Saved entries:
=== Section Start ===
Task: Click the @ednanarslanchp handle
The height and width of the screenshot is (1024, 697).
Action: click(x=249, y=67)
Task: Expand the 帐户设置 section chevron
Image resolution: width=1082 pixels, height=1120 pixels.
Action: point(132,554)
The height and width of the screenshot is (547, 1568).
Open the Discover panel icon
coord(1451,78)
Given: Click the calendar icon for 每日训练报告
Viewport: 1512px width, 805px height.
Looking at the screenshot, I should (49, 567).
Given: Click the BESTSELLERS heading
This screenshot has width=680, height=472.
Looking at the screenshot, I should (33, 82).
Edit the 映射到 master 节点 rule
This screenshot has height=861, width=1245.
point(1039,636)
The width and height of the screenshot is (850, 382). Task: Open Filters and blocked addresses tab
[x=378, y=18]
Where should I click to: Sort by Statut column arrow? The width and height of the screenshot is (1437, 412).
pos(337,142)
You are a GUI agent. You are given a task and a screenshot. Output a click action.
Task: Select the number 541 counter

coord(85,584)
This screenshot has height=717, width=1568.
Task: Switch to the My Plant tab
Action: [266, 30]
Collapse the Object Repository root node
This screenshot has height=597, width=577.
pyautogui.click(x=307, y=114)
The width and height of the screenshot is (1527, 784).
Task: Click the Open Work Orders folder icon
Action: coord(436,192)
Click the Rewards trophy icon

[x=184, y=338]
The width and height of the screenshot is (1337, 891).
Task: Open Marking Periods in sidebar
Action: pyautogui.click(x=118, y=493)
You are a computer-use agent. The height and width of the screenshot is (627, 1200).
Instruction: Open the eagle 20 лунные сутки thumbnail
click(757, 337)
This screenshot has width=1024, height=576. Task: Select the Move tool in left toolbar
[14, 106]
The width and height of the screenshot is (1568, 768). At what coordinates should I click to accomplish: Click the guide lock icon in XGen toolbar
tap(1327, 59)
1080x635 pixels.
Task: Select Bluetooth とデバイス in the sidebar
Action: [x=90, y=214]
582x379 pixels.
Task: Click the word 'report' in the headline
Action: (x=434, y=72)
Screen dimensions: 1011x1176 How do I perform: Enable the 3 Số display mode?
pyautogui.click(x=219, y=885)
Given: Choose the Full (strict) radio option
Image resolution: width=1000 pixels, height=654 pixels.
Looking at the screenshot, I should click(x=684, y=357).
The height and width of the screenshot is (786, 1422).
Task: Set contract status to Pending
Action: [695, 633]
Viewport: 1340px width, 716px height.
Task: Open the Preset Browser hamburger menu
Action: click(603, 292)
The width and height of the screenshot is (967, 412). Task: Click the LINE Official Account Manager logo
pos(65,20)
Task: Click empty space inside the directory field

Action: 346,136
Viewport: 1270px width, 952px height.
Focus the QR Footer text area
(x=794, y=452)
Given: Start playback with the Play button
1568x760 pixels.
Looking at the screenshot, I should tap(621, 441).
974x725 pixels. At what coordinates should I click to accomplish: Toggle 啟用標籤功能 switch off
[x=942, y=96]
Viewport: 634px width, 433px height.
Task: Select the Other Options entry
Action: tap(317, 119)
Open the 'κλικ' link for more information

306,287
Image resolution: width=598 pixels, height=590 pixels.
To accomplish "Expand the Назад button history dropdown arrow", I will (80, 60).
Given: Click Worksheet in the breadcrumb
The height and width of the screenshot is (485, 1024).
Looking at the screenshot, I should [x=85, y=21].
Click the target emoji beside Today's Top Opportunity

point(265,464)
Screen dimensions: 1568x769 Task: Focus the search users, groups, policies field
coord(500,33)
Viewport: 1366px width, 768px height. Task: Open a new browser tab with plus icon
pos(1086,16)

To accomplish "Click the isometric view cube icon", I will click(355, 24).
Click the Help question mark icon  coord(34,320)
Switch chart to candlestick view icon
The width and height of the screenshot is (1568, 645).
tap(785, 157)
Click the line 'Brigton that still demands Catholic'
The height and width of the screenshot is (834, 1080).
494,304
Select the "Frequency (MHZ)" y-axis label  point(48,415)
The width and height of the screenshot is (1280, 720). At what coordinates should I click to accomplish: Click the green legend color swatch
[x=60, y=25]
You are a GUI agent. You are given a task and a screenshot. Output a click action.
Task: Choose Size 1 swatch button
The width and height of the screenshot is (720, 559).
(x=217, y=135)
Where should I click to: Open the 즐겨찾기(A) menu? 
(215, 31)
=== Section End ===
EXERCISE PROMPT:
The response must consist solely of the lines from the top of the records through the line holding "Given: Click the calendar icon for 每日训练报告", copied word for word.

EXERCISE RESULT:
Task: Click the @ednanarslanchp handle
The height and width of the screenshot is (1024, 697).
Action: click(x=249, y=67)
Task: Expand the 帐户设置 section chevron
Image resolution: width=1082 pixels, height=1120 pixels.
Action: point(132,554)
The height and width of the screenshot is (547, 1568).
Open the Discover panel icon
coord(1451,78)
Given: Click the calendar icon for 每日训练报告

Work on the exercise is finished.